A bunch of kids are staying in a log cabin deep in the woods and find a recording of demonic incantations that raise evil spirits and possess the gang. The horror is full on; make-up and gore, very energetic and loads of fun.

It was banned in England as a video nasty under the 1984 Video Recordings Act, which is ironic, as it was released by Palace Pictures, now Scala Productions, makers of some of the best independent British films.

What is particularly fascinating and personally inspiring is its very young director. I wasn't ready for another seven years (at 26). He was one of the first to raise finances with a group of friends, so it's a real home-grown, grassroots movie.

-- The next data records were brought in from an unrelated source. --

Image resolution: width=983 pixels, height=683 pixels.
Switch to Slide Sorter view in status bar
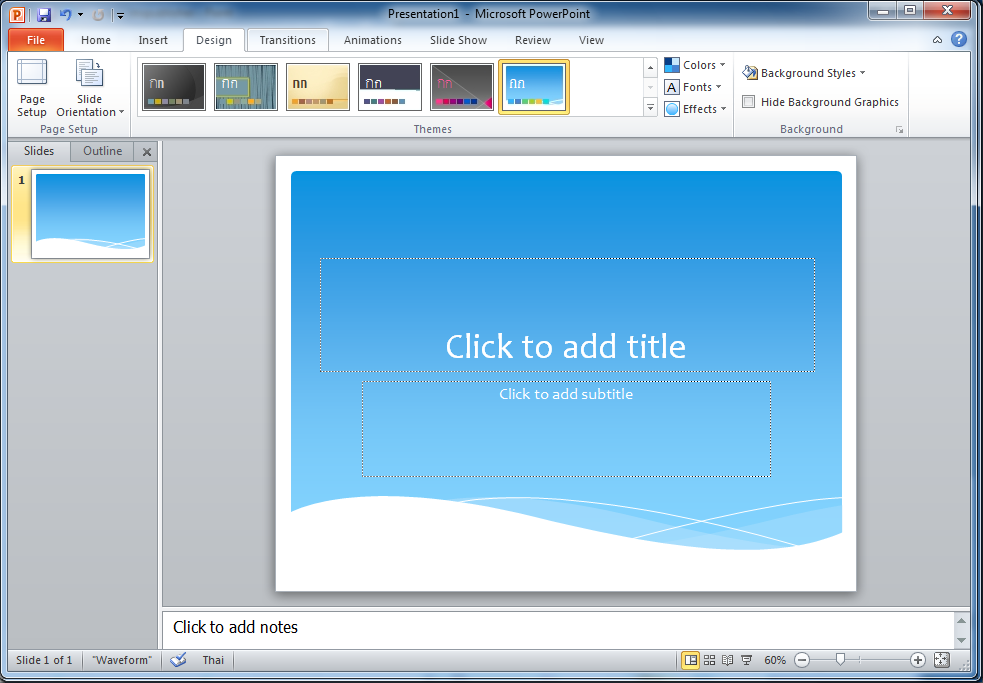(709, 660)
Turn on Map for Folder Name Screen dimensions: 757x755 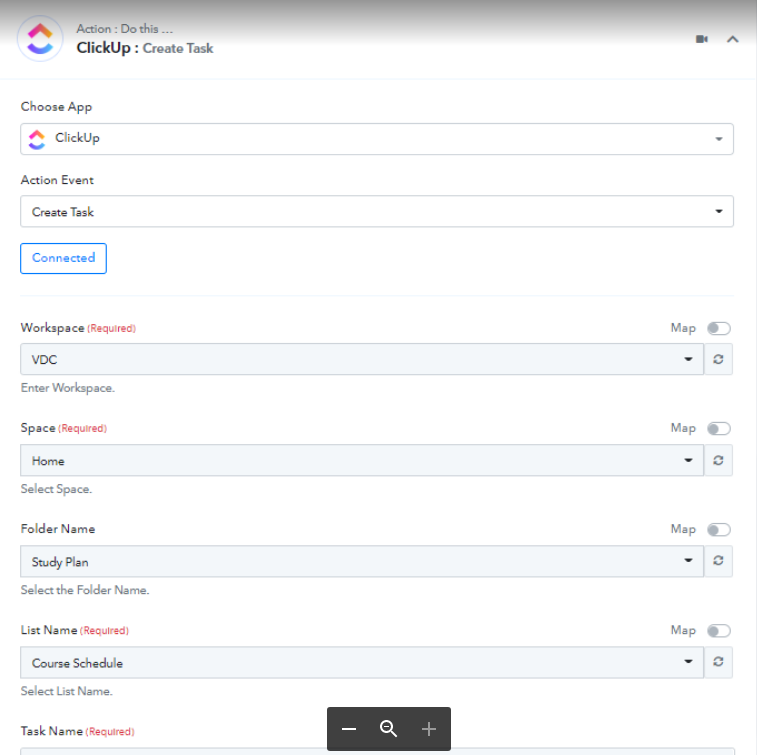[x=719, y=530]
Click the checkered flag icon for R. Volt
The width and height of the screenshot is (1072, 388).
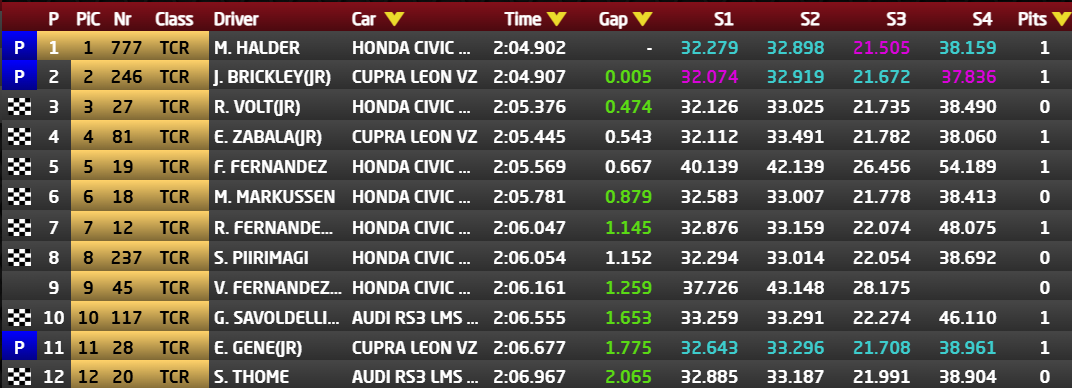coord(19,107)
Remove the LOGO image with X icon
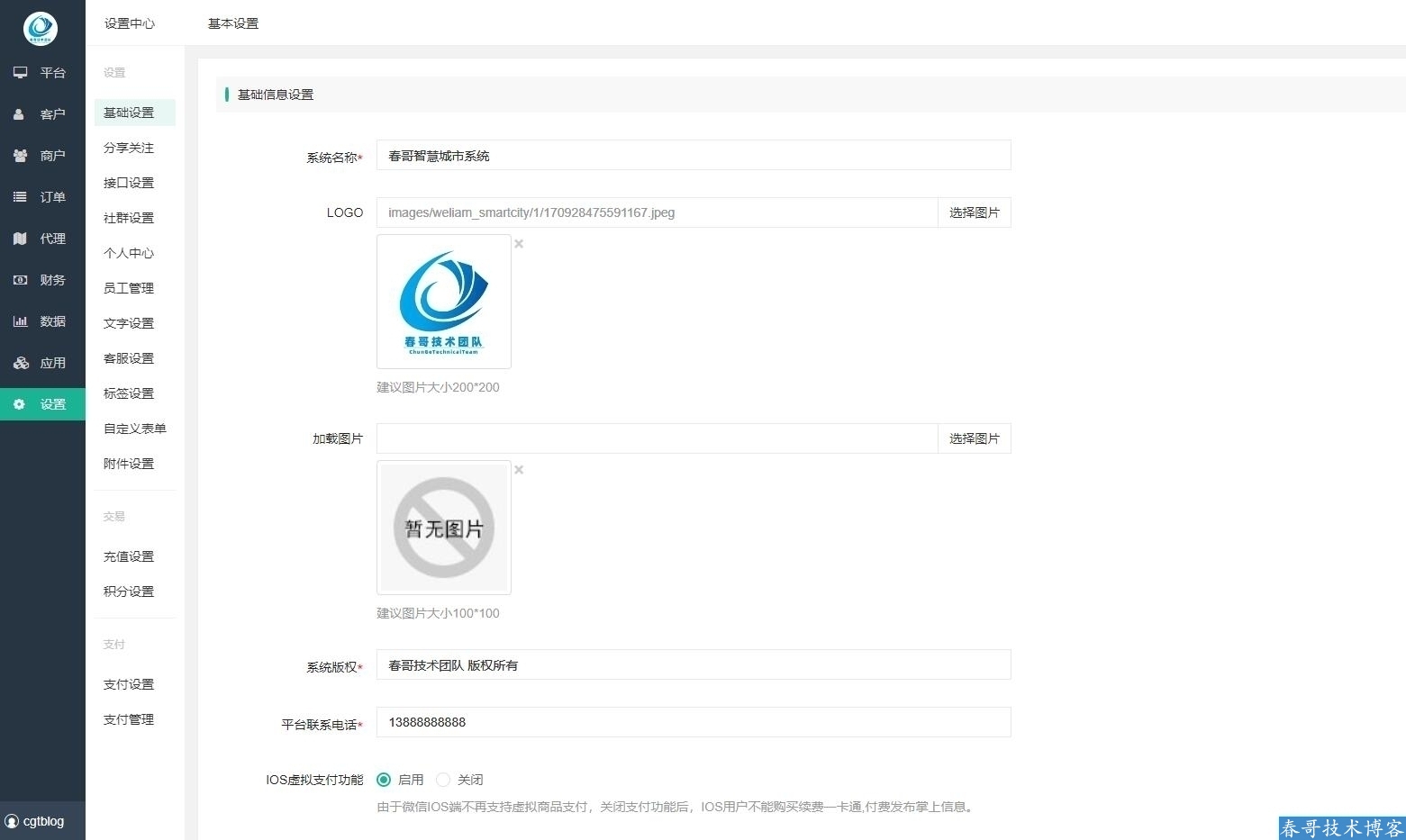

Also, what particularly strikes me about the film is the DIY camera techniques; special camera rigs, the film under-cranked at a slower frame rate and what Raimi called "the shaky cam", a camera mounted on a long piece of wood with a wide-angle lens. It was used in the scene where they run through the woods and the camera glides and floats as if shot from the view of the evil presence.

A Matter of Life and Death was made by Michael Powell, the best British film-maker of all time (in my opinion, although unfortunately he is quite forgotten). Pressburger and Powell shared credit, but Powell was mainly the director and Pressburger the writer. It's a very unusual collaboration in cinema and the first of its kind.

The film has got the most incredible opening sequence for its time; in space the camera glides across the universe and a very amusing voice-over goes, "big, isn't it?". The camera then homes in on our little world and ends up in a Lancashire bomber about to crash.

There are some stunning scenes. For instance, the hallucination of a strange 18th-century dandy type who takes the pilot to the "other" world is shot in spectacular black and white, so you get these incredible transitions from colour to monochrome. It's actually shot on Technicolor but comes out black and white through an experimental process of printing on monochrome.

It's an incredible work of the imagination, so rich and humane. The subtexts point to its age; the romance showed Anglo-American relations could work, it depicted an England in a more innocent time and dealt with very potent and timely images of death. It's amazing that people no longer think that it is a landmark movie.

The Evil Dead doesn't have social implications or meaning. To see these two films together shows that film is flexible. I think people like to pigeonhole taste and only watch a certain type. But that's just intellectual snobbery.